Trump didn't actually call Alcindor nasty, he said her "question was nasty," but after thinking about this I think you are right as rain, Marie, for two reasons.

One: Who refers to a question as "nasty?"
Two: Being a black woman, fatty sees "nasty" if she has the audacity to question him the way she did. He probably also envisioned blood coming from her wherever.

I think it was Tony Schwartz, one of the authors of books ghost written for Fatty, who told us that during all his time with Trump, not once did he concede that he was wrong and there were plenty of instances where he had gotten facts wildly incorrect. "He will never apologize for anything" and then Tony added, "As a president this is dangerous."

Another ringing non- endorsement from those that knew then and warned us. Who knew we had so many with clogged ear wax or/and had such a desperate need to be a player in this game of palace intrigue and pure applesauce. And now we have come to this.

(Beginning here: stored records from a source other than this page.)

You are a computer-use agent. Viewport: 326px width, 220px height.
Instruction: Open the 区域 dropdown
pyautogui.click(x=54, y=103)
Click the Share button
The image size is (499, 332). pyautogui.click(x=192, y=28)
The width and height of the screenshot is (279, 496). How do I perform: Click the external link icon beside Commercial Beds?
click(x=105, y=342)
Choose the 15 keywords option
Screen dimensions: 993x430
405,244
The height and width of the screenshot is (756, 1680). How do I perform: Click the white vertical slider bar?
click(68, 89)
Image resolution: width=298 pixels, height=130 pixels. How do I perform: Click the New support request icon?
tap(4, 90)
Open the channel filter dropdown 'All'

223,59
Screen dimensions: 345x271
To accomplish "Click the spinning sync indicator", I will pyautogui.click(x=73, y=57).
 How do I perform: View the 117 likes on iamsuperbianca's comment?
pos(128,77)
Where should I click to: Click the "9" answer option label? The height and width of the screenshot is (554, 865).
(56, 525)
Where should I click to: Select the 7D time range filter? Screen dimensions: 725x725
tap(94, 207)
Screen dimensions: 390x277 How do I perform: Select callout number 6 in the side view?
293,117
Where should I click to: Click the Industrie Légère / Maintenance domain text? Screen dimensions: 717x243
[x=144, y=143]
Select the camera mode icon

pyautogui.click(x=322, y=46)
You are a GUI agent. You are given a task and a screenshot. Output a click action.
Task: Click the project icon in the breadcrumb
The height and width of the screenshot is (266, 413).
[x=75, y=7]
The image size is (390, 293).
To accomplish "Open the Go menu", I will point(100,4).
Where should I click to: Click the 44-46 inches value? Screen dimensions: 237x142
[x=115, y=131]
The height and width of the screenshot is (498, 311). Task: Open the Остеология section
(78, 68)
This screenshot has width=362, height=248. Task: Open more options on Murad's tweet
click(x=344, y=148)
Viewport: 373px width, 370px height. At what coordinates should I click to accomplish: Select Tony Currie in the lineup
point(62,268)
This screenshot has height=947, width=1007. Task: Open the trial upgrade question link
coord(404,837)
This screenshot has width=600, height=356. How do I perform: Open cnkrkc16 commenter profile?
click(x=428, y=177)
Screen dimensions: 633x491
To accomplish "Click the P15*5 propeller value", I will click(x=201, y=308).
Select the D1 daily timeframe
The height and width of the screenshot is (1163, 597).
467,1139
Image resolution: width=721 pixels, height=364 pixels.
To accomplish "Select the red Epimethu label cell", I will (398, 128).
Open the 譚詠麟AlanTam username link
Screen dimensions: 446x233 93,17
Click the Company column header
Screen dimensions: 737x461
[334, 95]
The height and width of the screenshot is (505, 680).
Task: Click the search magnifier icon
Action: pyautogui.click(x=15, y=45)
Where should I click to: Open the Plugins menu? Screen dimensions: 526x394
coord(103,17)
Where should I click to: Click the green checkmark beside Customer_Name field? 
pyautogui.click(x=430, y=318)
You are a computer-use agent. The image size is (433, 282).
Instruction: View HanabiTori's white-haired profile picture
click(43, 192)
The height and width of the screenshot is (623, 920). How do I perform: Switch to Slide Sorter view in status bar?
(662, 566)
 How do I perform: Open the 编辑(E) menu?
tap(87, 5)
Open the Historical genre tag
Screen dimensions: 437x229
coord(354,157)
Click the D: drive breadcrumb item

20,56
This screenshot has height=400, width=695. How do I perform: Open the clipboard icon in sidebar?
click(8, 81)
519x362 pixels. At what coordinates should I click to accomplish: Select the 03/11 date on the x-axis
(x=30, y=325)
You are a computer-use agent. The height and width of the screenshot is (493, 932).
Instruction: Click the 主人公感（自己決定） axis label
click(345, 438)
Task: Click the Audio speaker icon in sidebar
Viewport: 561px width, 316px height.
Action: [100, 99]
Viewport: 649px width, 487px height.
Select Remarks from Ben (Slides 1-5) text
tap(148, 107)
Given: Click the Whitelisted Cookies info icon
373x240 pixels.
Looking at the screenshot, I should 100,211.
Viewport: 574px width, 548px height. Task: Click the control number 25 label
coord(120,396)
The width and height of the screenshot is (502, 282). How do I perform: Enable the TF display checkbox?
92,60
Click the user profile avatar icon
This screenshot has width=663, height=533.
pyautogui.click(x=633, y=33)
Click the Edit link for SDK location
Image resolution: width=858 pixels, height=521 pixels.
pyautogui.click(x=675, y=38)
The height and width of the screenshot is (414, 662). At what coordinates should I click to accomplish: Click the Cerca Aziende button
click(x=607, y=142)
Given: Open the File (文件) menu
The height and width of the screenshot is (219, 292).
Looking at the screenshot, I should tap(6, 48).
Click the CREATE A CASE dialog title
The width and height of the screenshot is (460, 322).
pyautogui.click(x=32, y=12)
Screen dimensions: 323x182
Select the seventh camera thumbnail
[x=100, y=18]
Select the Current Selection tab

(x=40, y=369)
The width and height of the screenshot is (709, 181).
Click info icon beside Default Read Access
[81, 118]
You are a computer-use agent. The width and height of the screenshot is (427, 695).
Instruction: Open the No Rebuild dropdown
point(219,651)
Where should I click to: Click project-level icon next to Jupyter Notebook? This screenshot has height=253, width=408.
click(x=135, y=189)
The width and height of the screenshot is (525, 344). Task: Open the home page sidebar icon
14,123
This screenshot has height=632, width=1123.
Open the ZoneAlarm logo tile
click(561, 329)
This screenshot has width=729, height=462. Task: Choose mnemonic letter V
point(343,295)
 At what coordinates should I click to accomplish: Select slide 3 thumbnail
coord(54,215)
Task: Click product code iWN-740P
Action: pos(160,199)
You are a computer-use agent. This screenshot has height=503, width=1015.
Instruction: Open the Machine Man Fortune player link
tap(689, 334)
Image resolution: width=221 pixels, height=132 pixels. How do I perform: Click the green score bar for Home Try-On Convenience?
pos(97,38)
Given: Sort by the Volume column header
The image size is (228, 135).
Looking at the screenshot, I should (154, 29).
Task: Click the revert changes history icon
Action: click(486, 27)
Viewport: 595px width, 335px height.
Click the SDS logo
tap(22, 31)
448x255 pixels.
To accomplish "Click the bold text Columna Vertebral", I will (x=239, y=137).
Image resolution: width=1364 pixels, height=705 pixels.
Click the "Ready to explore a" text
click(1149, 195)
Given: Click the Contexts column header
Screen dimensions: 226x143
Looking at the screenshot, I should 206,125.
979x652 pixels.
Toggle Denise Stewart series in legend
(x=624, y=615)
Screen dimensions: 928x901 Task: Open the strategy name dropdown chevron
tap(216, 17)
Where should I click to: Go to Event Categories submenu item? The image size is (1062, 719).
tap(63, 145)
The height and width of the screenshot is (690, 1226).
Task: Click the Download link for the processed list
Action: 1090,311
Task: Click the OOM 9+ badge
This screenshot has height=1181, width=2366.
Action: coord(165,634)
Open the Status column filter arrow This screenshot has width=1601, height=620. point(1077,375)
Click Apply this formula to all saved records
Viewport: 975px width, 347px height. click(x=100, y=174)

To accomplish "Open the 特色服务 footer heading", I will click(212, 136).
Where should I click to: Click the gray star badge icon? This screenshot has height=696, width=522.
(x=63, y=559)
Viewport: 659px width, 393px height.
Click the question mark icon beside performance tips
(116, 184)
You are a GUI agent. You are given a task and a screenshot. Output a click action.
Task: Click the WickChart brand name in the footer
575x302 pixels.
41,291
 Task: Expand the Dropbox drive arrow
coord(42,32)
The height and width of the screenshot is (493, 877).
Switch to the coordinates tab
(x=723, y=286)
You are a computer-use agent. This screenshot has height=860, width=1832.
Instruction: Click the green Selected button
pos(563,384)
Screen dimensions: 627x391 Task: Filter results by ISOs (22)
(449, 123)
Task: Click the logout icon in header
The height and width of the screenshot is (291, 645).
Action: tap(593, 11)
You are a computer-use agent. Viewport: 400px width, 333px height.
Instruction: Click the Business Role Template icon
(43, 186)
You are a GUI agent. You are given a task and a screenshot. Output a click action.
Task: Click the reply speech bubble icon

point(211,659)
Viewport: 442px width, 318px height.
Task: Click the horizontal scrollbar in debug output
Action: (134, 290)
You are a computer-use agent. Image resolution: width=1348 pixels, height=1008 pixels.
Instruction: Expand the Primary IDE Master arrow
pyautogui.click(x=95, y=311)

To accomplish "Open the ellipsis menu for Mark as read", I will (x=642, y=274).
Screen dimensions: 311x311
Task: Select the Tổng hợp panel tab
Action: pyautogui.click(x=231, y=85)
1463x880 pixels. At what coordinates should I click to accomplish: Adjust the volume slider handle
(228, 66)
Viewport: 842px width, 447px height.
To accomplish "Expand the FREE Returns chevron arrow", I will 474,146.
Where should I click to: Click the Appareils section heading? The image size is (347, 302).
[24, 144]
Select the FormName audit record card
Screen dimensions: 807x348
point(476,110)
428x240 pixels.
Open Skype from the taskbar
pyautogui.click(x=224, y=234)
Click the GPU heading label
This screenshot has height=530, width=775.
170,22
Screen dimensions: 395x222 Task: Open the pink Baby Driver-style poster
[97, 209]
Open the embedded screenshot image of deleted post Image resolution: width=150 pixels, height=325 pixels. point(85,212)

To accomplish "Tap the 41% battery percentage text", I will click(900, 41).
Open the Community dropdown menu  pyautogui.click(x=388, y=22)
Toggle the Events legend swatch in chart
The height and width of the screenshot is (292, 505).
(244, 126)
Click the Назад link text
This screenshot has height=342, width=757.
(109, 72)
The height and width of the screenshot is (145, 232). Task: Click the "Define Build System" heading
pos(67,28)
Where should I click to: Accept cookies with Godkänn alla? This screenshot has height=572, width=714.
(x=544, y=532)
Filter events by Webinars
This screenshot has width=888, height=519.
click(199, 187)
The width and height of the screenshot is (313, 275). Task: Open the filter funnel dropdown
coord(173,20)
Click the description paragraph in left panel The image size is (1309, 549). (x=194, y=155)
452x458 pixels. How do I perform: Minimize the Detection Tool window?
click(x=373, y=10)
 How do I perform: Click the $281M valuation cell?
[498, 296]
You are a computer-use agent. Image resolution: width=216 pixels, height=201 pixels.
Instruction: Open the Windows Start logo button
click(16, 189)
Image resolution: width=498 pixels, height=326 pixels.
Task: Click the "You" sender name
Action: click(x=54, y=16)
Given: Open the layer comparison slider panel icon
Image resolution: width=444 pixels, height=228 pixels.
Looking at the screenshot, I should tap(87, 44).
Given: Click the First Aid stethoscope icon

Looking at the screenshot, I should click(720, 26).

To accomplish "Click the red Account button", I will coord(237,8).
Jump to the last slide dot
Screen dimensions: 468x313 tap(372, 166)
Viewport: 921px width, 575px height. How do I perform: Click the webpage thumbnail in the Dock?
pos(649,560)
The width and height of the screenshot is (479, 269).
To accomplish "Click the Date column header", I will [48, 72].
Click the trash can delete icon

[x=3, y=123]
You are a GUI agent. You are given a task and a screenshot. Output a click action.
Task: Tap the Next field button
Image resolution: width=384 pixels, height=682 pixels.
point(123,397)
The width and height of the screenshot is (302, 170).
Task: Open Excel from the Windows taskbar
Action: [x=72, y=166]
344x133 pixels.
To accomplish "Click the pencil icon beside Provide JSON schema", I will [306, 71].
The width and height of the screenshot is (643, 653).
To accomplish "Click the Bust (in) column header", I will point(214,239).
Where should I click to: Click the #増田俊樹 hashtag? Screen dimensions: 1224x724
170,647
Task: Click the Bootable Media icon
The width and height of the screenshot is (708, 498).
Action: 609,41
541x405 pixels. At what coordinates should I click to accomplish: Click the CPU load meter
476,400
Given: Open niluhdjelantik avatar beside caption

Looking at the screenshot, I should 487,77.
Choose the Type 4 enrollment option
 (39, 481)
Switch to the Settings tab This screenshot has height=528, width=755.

March 14, 2020 | Unregistered CommenterPD Pepe

@PD Pepe: You're right. I corrected my remark in the body of the page.

March 14, 2020 | Registered CommenterMarie Burns

"... And the thing is, you never really know when something like this is going to strike and what it’s going to be."

Which is exactly why you need "preparedness" Global Pandemic leadership at the White House level. The USG has for decadees known that a novel pandemic will come out of somewhere and hop on a jet for Yourtown USA. The Q is not "if", but "when" and "how bad."

Like you need a fire house at the city level

EMTs; HAZMAT crews; accident investigators; hospital emergency rooms; etc.

When you are paying them to exist, they are doing their job. You don't need to have your house on fire to think that it's a good idea to have a ladder company within 5 minutes drive, even if all you've ever seen them do is wash their units.

I'm sure that DiJiT really had no idea that the pandemic operation in the NSC was dismantled. If he saw it in a list of cuts he would have forgotten about it in a nanosecond. But the people who did it were following his general guidance, eliminating WH components that were responsible for things that POTUS* is not interested in. A lot of that was executing government cuts sought for years by the American Enterprise Institute, whose objectives were adopted in great part by the Trump "transition."